| |
| ROCKET
FROM THE TOMBS |
In addition to working as a bouncer
at the Viking, burly David Thomas wrote for The Scene,
sometimes under the pseudonym Crocus Behemoth. Cheetah Chrome
remembers the "strange little column" Thomas co wrote with
Mark Kmetzko under the name Croc O'Bush: "They had one
character, the Fuzzy Bunny of Death, with a picture of this
really cute Easter bunny. Real twisted stuff.” In 1973,
Thomas and fellow Scene writer Kim Zonneville formed the Great
Bow-Wah (Death) Band, which played satirical, Zappa-influenced
songs. The group evolved in June 1974 into the harder-rocking
Rocket From The Tombs, which inherited a few Bow-Wah songs but
also played most of the MC5's . The longer the Rockets played
together, says Thomas, "the more ambitious we became, and
personnel began to shift to reflect that. [In the fall of 1974]

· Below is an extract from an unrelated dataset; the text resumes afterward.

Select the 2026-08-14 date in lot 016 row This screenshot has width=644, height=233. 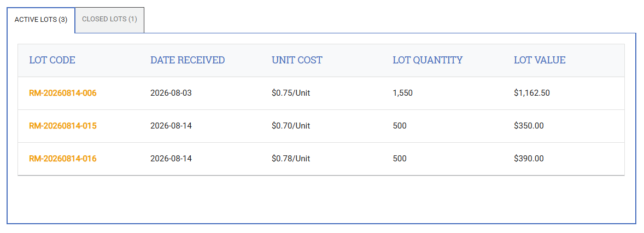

Peter Laughner asked to join, and that accelerated the process."
Laughner's
band Cinderella Backstreet had broken up, and the guitarist
was playing solo at a folk club near the Viking. He fantasized
about creating an innovative, rocking Cleveland scene to rival
New York's, with himself as impresario and star. In his Mirrors-referencing
piece for The Plain Dealer in 1974, Laughner described
a scene that existed only in his imagination: "It's all too
obvious at this point that Cleveland is about to become the
musical focal point that the 'Big Apple' has been ... I want
to do for Cleveland what Brian Wilson did for California and
Lou Reed did for New York." John
Morton admits that "Laughner was a good guitar player,
[but] he was very much a chameleon. I mean, 'Oh, I'll dress
like Lou Reed.' He looked ridiculous."
Not
only did Laughner join Thomas' band, he also recruited new musicians.
Responding to an ad Laughner placed in the paper were two buddies
from Cleveland's housing projects, guitarist Gene O'Connor (a.k.a.

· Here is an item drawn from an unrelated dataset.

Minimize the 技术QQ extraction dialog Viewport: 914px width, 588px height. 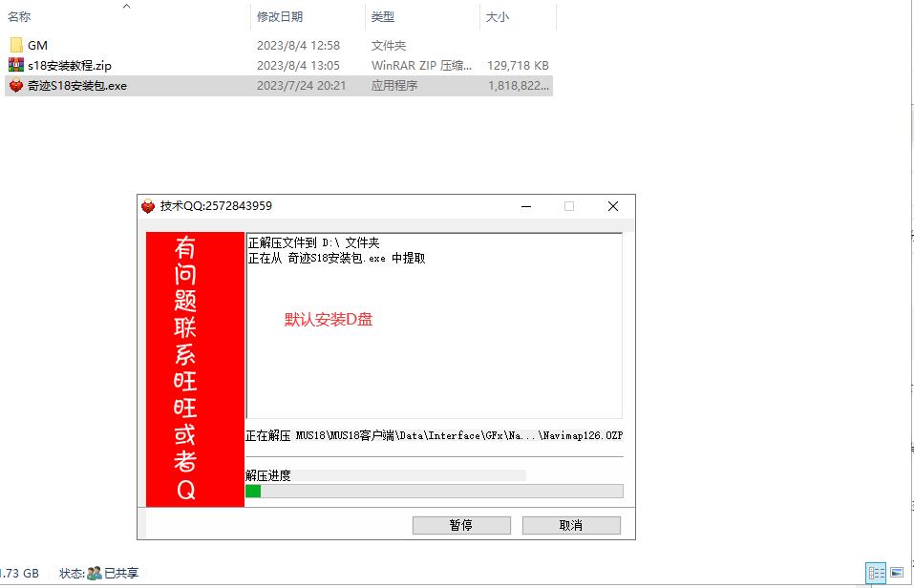[x=524, y=206]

Cheetah Chrome) and drummer Johnny Madansky (known later as
Johnny Blitz). "People back then didn't know what to think
of me and Blitz," Chrome says. "I had hair down to
my ass [and was] wearing motorcycle jackets and shit. We looked
like roadies for the MC5."
Chrome
met up with Laughner at a bar, where they had a couple of beers
and a bowl of chili. They decided their musical tastes were
similar enough at least to jam together. "I remember jamming—it
was dead cold—and drinking Rolling Rock, playing Velvets
songs," says Chrome. "It was great." As for Thomas,
Chrome recalls, "I thought he was kinda crabby. But he
was very funny, too." To get to know the singer better,
Chrome went to the Viking on slow nights to chat while Thomas
worked the door. "From 8 o'clock at night until it started
getting busy," Chrome says, "Crocus would sit there
writing lyrics." Meanwhile,
Mirrors were going through a quiet spell. An impromptu band
meeting took place in the kitchen while Paul Marotta's wife
was cutting Jamie Klimek's hair. "We were talking about
the fact that we hadn't been rehearsing lately," says Craig
Bell, "and nobody seemed to have a real desire to rehearse
and [were asking] what was going on. And there wasn't really
an answer." So when Laughner asked him to work with Rocket,
Bell agreed.
Rocket
From The Tombs spent four nights a week practicing at its rehearsal
loft. The band not only generated steam heat, its members also
wrote great songs together, like Thomas and Chrome's "Sonic
Reducer," which could serve as the theme song of the Cleveland
proto-punks: "People out on the streets, they don't know
who I am." Laughner wrote the grimly prophetic "Life
Stinks," "Amphetamine" and, with Chrome, "Ain't
It Fun" ("when you know that you're gonna die young").
|
|
As
was also the case with the Eels, Rocket went to foolish lengths
to shock or be misunderstood, sometimes employing Nazi imagery
(swastikas adorned Blitz's drumkit) or invoking racist language.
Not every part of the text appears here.